* [Data provided]
--------------------------------------------------

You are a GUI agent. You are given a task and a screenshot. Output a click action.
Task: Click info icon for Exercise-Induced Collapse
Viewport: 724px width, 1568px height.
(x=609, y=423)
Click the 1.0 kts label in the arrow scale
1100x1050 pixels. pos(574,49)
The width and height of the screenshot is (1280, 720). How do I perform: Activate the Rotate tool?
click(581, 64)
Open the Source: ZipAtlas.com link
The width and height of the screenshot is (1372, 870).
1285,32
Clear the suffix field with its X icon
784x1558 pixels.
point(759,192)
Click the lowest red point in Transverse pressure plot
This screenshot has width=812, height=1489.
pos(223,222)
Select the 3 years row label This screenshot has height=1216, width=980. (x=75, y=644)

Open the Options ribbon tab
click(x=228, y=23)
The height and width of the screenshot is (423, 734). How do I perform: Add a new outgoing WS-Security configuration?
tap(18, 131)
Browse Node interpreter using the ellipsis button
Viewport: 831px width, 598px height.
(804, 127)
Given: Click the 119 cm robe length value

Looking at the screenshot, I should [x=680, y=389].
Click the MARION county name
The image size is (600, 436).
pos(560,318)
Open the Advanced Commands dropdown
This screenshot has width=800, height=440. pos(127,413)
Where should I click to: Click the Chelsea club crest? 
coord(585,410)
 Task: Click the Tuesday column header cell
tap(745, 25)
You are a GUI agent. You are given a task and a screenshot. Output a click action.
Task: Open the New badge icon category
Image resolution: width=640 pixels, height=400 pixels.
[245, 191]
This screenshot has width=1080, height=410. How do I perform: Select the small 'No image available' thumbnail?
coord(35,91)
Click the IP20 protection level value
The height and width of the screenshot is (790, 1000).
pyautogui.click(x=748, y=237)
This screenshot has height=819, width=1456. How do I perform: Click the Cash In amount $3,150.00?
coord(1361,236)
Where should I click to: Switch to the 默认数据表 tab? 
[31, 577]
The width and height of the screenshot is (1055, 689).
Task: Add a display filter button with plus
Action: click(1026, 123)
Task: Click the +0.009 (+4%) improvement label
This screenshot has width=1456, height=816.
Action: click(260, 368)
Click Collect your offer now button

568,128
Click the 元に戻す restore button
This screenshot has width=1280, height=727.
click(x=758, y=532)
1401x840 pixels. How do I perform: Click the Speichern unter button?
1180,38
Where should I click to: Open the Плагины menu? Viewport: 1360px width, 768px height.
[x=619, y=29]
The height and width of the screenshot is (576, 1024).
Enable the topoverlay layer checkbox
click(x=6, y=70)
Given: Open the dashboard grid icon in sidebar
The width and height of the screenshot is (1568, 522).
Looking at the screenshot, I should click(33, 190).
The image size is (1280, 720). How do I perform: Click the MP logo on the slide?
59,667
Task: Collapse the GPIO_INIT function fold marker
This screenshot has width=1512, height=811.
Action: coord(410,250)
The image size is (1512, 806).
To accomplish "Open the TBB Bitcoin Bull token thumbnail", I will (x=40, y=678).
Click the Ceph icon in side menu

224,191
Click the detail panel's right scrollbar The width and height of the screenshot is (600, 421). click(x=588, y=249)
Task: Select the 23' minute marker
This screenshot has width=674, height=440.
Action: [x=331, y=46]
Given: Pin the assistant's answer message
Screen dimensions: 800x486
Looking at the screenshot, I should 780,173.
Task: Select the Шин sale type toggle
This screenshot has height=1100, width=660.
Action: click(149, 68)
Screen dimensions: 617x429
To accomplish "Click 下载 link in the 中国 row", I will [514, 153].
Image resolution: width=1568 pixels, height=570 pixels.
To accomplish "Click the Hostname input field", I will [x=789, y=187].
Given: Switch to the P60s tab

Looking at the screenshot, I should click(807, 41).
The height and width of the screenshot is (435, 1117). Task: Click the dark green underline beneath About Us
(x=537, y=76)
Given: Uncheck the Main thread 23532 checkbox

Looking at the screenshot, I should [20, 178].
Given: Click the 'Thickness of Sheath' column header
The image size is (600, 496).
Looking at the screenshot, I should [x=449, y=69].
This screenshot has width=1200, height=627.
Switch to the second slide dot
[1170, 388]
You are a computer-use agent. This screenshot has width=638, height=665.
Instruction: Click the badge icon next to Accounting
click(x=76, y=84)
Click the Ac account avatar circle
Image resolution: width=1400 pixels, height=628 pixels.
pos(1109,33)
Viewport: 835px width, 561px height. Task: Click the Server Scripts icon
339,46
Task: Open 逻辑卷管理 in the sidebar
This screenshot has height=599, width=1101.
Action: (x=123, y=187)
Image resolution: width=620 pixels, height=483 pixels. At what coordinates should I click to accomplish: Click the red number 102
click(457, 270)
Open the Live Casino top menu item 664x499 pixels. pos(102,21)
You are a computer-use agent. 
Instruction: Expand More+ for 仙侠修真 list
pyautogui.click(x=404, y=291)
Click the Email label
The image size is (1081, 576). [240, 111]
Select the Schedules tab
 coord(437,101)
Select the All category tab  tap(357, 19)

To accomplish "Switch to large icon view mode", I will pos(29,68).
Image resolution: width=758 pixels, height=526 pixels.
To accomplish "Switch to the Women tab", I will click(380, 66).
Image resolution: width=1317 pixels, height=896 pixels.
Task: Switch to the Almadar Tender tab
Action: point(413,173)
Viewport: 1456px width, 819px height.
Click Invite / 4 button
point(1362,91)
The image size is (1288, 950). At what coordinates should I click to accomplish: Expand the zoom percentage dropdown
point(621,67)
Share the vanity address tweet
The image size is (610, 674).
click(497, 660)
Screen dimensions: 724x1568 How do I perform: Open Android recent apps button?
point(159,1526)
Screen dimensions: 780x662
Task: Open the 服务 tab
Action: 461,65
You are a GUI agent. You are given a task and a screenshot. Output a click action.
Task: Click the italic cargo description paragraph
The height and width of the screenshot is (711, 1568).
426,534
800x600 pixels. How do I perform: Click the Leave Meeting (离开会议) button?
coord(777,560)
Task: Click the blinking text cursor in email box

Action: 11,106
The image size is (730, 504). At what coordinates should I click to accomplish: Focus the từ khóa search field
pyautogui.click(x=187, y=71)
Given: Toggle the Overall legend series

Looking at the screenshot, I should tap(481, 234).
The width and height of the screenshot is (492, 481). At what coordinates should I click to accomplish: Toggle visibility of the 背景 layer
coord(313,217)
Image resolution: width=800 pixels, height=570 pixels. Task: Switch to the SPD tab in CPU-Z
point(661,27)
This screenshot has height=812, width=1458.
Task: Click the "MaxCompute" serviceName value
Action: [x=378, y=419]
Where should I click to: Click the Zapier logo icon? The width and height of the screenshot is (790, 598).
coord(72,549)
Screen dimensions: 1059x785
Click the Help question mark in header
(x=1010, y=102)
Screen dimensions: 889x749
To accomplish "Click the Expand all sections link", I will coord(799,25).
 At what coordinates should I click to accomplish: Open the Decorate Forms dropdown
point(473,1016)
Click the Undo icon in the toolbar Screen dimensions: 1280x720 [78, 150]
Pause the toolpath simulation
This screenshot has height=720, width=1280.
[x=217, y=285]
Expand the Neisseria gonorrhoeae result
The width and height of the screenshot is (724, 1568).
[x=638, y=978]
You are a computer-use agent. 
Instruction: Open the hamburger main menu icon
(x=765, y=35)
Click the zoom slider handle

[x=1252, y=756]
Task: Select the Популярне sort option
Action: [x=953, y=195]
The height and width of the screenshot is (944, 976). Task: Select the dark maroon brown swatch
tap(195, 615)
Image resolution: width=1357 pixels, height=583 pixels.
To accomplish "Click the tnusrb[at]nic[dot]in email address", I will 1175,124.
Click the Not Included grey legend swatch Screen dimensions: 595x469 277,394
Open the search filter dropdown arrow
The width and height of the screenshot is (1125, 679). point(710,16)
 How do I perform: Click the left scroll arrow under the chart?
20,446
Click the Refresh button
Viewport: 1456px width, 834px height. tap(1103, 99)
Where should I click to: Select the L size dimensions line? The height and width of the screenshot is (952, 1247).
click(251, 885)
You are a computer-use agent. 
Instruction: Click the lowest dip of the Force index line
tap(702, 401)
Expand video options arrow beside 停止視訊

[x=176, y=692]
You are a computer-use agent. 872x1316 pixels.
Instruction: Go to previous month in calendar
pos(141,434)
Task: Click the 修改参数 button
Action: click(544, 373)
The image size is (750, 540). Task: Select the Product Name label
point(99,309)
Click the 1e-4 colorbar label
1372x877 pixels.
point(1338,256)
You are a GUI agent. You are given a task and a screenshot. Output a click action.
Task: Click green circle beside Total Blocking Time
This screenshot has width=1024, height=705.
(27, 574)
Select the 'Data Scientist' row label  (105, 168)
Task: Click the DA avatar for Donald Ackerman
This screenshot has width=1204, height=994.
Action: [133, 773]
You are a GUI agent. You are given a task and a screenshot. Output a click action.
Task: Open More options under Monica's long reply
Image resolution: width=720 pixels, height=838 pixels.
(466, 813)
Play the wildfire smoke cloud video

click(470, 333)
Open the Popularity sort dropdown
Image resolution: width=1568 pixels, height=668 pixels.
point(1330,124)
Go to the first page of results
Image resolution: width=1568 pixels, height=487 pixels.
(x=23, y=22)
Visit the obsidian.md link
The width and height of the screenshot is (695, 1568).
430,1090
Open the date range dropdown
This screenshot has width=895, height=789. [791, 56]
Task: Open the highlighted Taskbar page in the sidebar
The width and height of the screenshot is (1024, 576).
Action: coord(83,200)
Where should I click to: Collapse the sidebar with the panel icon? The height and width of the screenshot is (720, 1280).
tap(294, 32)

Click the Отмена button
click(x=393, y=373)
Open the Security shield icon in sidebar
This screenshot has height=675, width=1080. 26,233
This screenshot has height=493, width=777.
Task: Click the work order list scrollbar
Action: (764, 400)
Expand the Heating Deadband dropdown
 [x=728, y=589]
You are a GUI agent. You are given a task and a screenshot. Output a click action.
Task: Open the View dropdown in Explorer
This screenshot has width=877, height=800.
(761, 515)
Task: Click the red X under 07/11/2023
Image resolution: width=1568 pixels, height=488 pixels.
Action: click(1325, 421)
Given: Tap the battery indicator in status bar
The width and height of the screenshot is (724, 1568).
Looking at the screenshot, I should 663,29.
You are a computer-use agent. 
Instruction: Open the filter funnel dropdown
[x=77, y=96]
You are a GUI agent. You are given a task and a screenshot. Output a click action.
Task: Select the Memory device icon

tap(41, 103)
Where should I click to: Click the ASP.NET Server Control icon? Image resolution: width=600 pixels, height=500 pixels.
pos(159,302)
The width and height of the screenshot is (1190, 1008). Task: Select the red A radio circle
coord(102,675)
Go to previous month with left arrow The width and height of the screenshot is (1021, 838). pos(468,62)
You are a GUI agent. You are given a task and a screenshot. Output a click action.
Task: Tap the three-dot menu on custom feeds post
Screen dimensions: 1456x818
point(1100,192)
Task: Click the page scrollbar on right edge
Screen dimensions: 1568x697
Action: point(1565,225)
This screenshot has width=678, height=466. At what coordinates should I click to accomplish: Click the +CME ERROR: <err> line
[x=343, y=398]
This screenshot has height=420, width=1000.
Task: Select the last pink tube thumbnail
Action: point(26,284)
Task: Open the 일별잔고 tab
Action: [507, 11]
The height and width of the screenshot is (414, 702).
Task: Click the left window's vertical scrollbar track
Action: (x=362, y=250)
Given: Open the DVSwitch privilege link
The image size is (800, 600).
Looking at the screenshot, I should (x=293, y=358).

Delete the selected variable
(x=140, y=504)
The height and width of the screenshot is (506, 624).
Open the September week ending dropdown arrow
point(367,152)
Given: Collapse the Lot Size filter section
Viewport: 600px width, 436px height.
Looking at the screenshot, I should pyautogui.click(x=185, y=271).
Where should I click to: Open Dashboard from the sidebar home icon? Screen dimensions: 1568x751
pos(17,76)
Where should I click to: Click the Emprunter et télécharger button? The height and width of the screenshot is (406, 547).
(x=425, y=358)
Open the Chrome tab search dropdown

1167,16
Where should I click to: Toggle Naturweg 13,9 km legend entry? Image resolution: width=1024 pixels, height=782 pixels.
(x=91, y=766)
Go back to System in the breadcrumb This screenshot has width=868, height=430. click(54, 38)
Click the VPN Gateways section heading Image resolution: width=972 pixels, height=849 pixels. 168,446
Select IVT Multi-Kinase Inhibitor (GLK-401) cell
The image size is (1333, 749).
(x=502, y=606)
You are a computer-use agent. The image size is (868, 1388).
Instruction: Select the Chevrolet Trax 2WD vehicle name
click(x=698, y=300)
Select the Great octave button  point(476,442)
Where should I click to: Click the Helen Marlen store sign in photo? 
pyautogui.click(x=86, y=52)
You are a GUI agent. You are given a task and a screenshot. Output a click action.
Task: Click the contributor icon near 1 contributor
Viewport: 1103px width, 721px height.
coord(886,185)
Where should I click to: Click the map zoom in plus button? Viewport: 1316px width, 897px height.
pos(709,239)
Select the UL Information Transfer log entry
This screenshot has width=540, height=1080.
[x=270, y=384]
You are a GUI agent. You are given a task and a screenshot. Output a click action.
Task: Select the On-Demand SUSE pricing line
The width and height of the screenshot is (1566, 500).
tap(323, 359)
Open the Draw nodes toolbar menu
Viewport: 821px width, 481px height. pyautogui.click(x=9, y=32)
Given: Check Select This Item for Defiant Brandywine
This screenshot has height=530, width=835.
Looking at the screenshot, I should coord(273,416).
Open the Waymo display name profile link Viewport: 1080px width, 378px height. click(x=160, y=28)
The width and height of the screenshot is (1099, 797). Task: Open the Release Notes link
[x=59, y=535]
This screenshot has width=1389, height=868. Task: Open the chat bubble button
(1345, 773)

--------------------------------------------------

* [Aim of the exercise]
In the entries above, find each line with the string "category" and copy it.

* [Answer box]
Task: Open the New badge icon category
Select the All category tab  tap(357, 19)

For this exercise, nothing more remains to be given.